◆ PROBLEM TO WORK ON ◆
Take the lines below beginning at the line that has "Μεσολλόγι (1019, 2038)" and stopping after the line that has "S'inscrire (447, 1941)", and print them exactly as they are, with no other lines.

☆ ☆ ☆ ☆ ☆ ☆ ☆

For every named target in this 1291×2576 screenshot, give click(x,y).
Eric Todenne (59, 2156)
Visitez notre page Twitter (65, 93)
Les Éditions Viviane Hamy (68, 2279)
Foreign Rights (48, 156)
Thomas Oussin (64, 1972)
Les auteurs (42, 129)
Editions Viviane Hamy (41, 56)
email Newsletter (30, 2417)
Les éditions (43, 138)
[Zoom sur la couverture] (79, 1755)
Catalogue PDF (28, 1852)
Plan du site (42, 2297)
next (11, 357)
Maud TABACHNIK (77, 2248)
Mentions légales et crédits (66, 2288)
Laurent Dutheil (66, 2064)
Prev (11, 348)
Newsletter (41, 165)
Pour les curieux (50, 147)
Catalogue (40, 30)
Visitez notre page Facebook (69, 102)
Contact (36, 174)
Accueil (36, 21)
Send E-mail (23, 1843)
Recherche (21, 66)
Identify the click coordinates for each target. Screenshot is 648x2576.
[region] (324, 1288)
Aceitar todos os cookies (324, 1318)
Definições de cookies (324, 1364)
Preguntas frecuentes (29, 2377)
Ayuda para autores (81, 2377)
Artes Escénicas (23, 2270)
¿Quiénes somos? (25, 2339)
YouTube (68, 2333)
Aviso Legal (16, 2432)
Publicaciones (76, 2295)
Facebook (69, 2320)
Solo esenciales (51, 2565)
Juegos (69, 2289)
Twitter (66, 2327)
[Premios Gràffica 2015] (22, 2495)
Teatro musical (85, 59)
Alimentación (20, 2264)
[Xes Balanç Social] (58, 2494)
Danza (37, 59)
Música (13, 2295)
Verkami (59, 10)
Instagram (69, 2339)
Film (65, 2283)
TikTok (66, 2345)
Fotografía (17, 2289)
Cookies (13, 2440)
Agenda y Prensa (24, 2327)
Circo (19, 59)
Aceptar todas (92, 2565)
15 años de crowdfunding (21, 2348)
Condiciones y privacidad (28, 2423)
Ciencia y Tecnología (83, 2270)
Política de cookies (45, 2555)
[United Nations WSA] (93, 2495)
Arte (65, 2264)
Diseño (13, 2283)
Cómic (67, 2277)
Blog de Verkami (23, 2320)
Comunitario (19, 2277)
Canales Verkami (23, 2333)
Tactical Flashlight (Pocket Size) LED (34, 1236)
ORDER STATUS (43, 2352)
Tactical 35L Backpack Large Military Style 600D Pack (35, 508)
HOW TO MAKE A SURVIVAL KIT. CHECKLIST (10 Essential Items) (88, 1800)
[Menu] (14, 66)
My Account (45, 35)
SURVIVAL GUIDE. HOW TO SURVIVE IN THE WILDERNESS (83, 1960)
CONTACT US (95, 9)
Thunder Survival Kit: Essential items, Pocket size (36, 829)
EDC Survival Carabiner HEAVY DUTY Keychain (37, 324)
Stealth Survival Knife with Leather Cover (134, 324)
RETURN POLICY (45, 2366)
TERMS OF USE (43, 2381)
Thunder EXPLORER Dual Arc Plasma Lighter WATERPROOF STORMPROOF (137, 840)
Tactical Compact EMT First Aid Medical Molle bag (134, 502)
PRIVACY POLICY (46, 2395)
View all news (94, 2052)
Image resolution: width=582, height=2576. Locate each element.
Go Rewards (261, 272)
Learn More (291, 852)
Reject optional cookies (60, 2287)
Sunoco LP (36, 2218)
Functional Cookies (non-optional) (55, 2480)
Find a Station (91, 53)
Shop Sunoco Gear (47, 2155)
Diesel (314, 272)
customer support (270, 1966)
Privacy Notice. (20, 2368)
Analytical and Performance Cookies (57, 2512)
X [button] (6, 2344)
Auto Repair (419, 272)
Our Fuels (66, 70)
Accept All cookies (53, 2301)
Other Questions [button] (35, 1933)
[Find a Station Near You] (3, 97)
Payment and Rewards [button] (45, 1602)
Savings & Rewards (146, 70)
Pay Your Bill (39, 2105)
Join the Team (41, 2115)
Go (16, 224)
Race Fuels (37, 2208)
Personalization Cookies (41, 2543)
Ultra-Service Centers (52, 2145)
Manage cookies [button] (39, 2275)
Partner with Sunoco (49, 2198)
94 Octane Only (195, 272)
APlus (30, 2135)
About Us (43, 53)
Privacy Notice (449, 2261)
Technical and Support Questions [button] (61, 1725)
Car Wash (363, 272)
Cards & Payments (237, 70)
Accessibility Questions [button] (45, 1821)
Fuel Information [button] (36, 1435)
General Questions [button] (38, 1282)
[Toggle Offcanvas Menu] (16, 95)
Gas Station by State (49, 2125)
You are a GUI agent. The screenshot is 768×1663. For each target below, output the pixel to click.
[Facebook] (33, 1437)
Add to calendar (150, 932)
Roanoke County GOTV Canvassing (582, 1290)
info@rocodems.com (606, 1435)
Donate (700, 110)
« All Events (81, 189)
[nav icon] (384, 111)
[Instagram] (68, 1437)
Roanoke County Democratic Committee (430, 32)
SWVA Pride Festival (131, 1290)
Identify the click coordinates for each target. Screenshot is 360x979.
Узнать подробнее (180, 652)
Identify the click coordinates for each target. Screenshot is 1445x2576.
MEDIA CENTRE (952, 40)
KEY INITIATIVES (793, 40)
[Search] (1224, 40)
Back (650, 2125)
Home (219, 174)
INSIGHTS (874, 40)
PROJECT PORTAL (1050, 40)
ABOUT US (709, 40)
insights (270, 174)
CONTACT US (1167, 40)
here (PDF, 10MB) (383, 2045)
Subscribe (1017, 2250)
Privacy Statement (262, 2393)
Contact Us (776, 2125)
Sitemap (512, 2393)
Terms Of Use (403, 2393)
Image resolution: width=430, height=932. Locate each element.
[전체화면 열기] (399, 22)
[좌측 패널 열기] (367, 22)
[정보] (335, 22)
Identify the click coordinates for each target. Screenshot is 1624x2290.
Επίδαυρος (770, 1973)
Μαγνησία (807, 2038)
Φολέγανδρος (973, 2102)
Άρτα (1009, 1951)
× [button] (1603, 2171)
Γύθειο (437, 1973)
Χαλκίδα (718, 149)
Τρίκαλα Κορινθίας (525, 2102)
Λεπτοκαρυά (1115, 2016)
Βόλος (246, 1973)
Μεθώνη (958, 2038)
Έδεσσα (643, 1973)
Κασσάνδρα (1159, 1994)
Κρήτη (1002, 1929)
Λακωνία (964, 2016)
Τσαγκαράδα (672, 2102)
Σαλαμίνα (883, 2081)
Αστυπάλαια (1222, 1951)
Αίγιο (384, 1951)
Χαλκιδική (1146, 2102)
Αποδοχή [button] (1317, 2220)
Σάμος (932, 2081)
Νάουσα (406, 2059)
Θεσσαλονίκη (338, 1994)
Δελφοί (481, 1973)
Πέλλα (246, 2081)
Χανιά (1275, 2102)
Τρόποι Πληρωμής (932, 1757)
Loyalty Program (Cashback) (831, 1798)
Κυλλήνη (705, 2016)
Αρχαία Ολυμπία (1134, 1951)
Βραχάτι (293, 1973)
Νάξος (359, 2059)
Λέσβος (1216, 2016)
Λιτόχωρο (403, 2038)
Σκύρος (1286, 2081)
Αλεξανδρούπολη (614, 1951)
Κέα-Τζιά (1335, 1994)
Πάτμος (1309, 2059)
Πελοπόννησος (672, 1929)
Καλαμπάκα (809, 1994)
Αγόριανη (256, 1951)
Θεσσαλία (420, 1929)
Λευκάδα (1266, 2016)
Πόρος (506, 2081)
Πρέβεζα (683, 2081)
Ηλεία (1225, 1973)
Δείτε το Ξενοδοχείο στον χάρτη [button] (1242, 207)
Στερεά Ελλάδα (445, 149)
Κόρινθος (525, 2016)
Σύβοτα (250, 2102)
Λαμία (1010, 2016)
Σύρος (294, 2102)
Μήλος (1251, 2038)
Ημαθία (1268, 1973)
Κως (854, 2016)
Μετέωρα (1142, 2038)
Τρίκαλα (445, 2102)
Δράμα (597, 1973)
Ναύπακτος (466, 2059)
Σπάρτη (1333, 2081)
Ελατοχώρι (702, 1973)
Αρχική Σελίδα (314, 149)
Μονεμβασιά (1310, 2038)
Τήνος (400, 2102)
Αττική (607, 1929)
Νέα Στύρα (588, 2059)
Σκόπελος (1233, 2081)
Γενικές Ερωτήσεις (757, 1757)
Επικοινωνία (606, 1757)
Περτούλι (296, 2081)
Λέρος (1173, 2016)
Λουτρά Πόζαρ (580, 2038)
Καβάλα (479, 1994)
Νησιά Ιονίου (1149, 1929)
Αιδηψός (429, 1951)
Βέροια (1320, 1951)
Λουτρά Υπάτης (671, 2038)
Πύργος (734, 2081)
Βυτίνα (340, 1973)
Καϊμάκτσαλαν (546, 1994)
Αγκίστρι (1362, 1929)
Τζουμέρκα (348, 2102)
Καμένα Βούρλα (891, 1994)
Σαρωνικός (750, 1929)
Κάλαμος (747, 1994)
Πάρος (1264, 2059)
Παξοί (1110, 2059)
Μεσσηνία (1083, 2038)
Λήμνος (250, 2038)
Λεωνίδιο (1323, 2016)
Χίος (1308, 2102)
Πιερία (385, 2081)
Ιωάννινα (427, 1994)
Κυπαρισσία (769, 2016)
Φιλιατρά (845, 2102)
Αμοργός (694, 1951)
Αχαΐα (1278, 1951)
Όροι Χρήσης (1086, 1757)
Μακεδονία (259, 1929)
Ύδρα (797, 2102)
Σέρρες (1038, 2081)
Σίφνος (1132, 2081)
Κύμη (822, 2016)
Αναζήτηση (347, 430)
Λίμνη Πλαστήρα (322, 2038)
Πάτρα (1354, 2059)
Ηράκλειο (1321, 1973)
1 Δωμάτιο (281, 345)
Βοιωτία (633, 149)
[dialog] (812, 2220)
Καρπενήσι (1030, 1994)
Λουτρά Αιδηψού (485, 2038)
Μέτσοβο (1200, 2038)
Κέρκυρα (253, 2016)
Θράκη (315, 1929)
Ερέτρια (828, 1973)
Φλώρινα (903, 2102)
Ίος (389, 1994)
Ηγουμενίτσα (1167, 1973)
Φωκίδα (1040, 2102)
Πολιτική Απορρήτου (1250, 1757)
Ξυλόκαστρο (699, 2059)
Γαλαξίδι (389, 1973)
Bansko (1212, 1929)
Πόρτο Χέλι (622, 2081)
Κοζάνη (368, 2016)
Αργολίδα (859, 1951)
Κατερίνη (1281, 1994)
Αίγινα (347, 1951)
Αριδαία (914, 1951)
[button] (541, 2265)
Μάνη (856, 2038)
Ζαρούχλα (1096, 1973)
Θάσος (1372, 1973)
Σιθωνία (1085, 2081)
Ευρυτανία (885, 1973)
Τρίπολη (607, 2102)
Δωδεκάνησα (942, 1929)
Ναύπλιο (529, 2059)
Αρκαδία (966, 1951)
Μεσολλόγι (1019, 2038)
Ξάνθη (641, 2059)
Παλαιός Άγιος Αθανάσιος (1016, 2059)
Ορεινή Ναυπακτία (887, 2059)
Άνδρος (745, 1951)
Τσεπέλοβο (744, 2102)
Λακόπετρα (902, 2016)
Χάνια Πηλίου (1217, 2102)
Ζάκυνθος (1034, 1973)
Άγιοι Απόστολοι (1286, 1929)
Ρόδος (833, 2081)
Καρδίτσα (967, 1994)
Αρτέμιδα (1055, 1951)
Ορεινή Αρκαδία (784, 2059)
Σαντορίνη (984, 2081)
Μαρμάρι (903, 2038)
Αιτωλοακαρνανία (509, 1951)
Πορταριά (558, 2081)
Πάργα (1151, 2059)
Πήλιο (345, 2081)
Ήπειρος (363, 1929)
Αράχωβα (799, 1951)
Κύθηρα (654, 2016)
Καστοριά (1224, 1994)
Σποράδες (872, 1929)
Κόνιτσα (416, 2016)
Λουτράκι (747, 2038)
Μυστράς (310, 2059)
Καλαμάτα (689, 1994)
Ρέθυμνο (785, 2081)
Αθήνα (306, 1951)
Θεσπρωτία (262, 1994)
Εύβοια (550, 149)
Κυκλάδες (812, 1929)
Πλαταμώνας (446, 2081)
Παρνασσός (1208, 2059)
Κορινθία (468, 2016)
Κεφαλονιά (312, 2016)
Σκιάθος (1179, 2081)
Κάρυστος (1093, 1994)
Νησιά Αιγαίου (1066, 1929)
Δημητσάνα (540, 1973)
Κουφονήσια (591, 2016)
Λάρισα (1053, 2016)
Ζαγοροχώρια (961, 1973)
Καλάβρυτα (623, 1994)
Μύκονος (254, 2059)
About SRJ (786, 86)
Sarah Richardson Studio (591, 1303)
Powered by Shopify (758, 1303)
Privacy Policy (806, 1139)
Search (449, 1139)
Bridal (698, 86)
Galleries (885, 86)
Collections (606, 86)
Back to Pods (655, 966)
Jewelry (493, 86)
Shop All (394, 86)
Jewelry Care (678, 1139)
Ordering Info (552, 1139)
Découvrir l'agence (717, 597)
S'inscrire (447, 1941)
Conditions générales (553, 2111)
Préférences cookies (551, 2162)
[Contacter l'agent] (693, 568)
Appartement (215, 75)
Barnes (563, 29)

☆ ☆ ☆ ☆ ☆ ☆ ☆

◆ RESPONSE AREA ◆
Μεσολλόγι (1019, 2038)
Ξάνθη (641, 2059)
Παλαιός Άγιος Αθανάσιος (1016, 2059)
Ορεινή Ναυπακτία (887, 2059)
Άνδρος (745, 1951)
Τσεπέλοβο (744, 2102)
Λακόπετρα (902, 2016)
Χάνια Πηλίου (1217, 2102)
Ζάκυνθος (1034, 1973)
Άγιοι Απόστολοι (1286, 1929)
Ρόδος (833, 2081)
Καρδίτσα (967, 1994)
Αρτέμιδα (1055, 1951)
Ορεινή Αρκαδία (784, 2059)
Σαντορίνη (984, 2081)
Μαρμάρι (903, 2038)
Αιτωλοακαρνανία (509, 1951)
Πορταριά (558, 2081)
Πάργα (1151, 2059)
Πήλιο (345, 2081)
Ήπειρος (363, 1929)
Αράχωβα (799, 1951)
Κύθηρα (654, 2016)
Καστοριά (1224, 1994)
Σποράδες (872, 1929)
Κόνιτσα (416, 2016)
Λουτράκι (747, 2038)
Μυστράς (310, 2059)
Καλαμάτα (689, 1994)
Ρέθυμνο (785, 2081)
Αθήνα (306, 1951)
Θεσπρωτία (262, 1994)
Εύβοια (550, 149)
Κυκλάδες (812, 1929)
Πλαταμώνας (446, 2081)
Παρνασσός (1208, 2059)
Κορινθία (468, 2016)
Κεφαλονιά (312, 2016)
Σκιάθος (1179, 2081)
Κάρυστος (1093, 1994)
Νησιά Αιγαίου (1066, 1929)
Δημητσάνα (540, 1973)
Κουφονήσια (591, 2016)
Λάρισα (1053, 2016)
Ζαγοροχώρια (961, 1973)
Καλάβρυτα (623, 1994)
Μύκονος (254, 2059)
About SRJ (786, 86)
Sarah Richardson Studio (591, 1303)
Powered by Shopify (758, 1303)
Privacy Policy (806, 1139)
Search (449, 1139)
Bridal (698, 86)
Galleries (885, 86)
Collections (606, 86)
Back to Pods (655, 966)
Jewelry (493, 86)
Shop All (394, 86)
Jewelry Care (678, 1139)
Ordering Info (552, 1139)
Découvrir l'agence (717, 597)
S'inscrire (447, 1941)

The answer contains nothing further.